Healthcare professionals must be careful when inserting birth control implants. If the contraceptive implant is difficult to locate by feel, they need to bring in a surgeon who has expertise in working close to nerves and blood vessels, four surgeons write in a new article.

Patients suffered severe nerve injury after removal of their contraceptive implants

Doctors warn that a hand surgeon should be called in if the procedure appears to be difficult.

Published

“Our Hand Surgical Unit has treated two young women for serious injuries to the ulnar nerve sustained during removal of contraceptive implants”, write several orthopaedists at Oslo University Hospital in a recently published article in Tidsskriftet for Den norske legeforening (Journal of the Norwegian medical association - link in English).

The women in question had slender upper arms and had a contraceptive device called Nexplanon implanted in their arm. Nexplanon is the only contraceptive implant available in Norway.

One patient had severe pain in her upper arm and down to the little finger side of her hand. This is the path of the ulnar nerve, which runs along that side of the forearm. The patient had suffered an ulnar nerve injury.

The patient’s implant was removed when it could no longer be identified by touching the patient's skin. The pains started after this removal.

If at any time the implant cannot be found by touch, it should be located and removed as soon as medically appropriate, according to Nexplanon's safety information.

Examinations showed that the removal of the implant had not gone well. The patient had suffered a major ulnar injury with damage to the middle part of the upper arm. The patient experienced severe radiating pain when the doctors tapped on her upper arm.

The patient required surgery to have sections of her ulnar nerve replaced by a nerve graft.

The other woman who is the subject of the article lost mobility in her little finger and ring finger. During examinations one and a half months after removal of the contraceptive device, surgeons discovered a sensory nerve and a blood vessel attached to scar tissue on the ulnar nerve.

Three years after the procedure, the patient still has reduced grip strength and ability to feel and pick up tactile signals.

This is a surgery photo taken of the first patient.
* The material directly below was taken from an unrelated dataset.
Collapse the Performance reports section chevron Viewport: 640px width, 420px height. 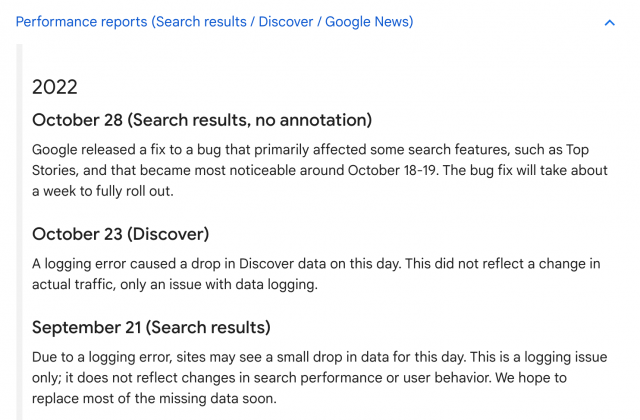tap(610, 22)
You can see a small part of the ulnar nerve saved by the surgeons that is being kept alive with white elastic. What you see below is the part of the ulnar nerve that had to be replaced with a nerve graft. The joints for the nerve graft are shown by the white arrows.

Contraceptive implant use increasing in Norway

According to the Norwegian Prescription Database, 28 298 Norwegians used a contraceptive implant in 2020.

A total of nearly 346 000 women used contraceptives in 2020, according to the Database, not including IUDs and vaginal rings.

Contraceptive implants and hormonal IUDs only contain a progestogen, and are thus not associated with an increased risk of blood clots.

According to the Scandinavian health website NHI.no (link in Norwegian), research has shown the risk of becoming pregnant with the contraceptive implant to be approximately zero within the treatment period.

More competent therapists

The surgeons behind the article do not believe that the use of birth control implants is a problem. They point out that cases of nerve damage associated with the implant are few, and that those that do occur happen when nerves are pulled during removal of the implant.

Their point is that health professionals must be careful when inserting the implants. When it is difficult to feel the contraceptive device, they should call in a surgeon who is experienced in working close to nerves and blood vessels.

This referral is often made too late, according to the surgeons. They believe that the hand surgery department should be contacted more quickly to reduce the risk of a potential nerve injury.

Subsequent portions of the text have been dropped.